If the system works for you, then why change it or allow it to be changed? If the system doesn’t work for you, then you want to change it. That’s supposed to be the beauty of the system. If the system is broken, then most people want to fix it so they can get back to their own personal business, whatever that may be. If the system is not broken, or is as good as it gets, then it probably won’t be getting changed.

Theoretically that is. But did the Founders ever consider that regular citizens could be so easily influenced by well-crafty agiprop from media, corporate or religious sources? Did the Founders ever imagine that regular citizens could become so panicky-crazy because something’s wrong, but don’t have a clue about exactly what’s wrong?

There’s a subsistence homesteader Youtube channel I used to enjoy, where the owner has now given up on all the do-it-yourself mirth to be ranting all about minorities taking over American cities. He blames the leftist public school system.

There’s a progressive blog that blames Clinton-Obama elites for colluding with corporations to send all the good jobs overseas which would have otherwise kept the minorities busy.

There are Christian blogs quoting Revelations. There authors of books about why nations fail, all saying very different things. And of course there are tons of people claiming every possible thing is responsible for what's going wrong.

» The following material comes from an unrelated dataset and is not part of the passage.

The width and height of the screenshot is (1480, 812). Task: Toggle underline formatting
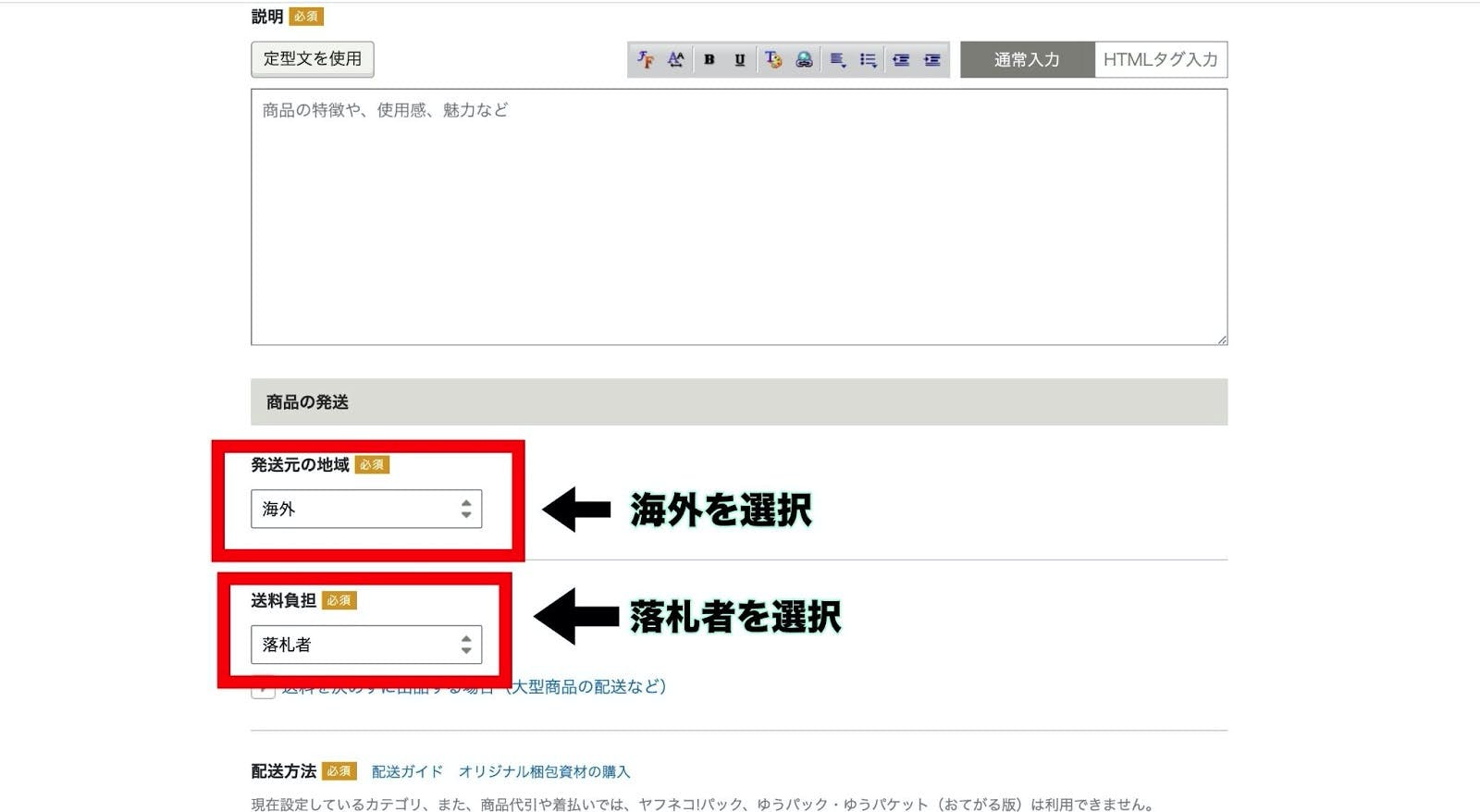click(739, 60)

Regular citizens know something’s wrong, but aren't able to able to agree as to what it is or what the root causes are. I may have to conclude that humans are actually dumber than walruses.

Donny said...

I am the walrus.

Walter said...

Shut the fuck up, Donny!

J. Lebowski said...

I didn't blame anyone for the loss of my legs. Some Chinaman took them from me in Korea.

Nux said...

I know economics.

I live. I die. I live again!

Nux said...

And no black warboys either!

Anonymous said...

Societies collapse when elites are isolated from the consequences of their decisions as experienced by the rest of the population.

-Jared Diamond

Anonymous said...

Said the progressive elitist.

Cousin Dupree said...

Progressive elites are trying to prevail with germs, but we have the guns.

Donny said...

You forgot steal. Progressives do that too.

The Dude said...

It's like what Lenin said... you look for the person who will benefit, and, uh, uh...

Anonymous said...

I may have to conclude that progressives are actually dumber than walruses.

The Dude said...

Dupree, they're calling the cops, put the piece away!

Cousin Dupree said...

Oh, that kind of steel.

Cousin Dupree said...

It's confusing. You need steel to make a gun. Unless you live in a Democrat run city, in which case you just steal a gun.

Anonymous said...

Diamond is actually a halfsie. He takes a lot of heat from lefties, so not entirely immune from the consequences of his decisions.

Me, I like the Donald's style. So he holds an unmasked rally, and it winds up being Cain in the hospital.

Nux said...

I’d let a negro carry my virus for me.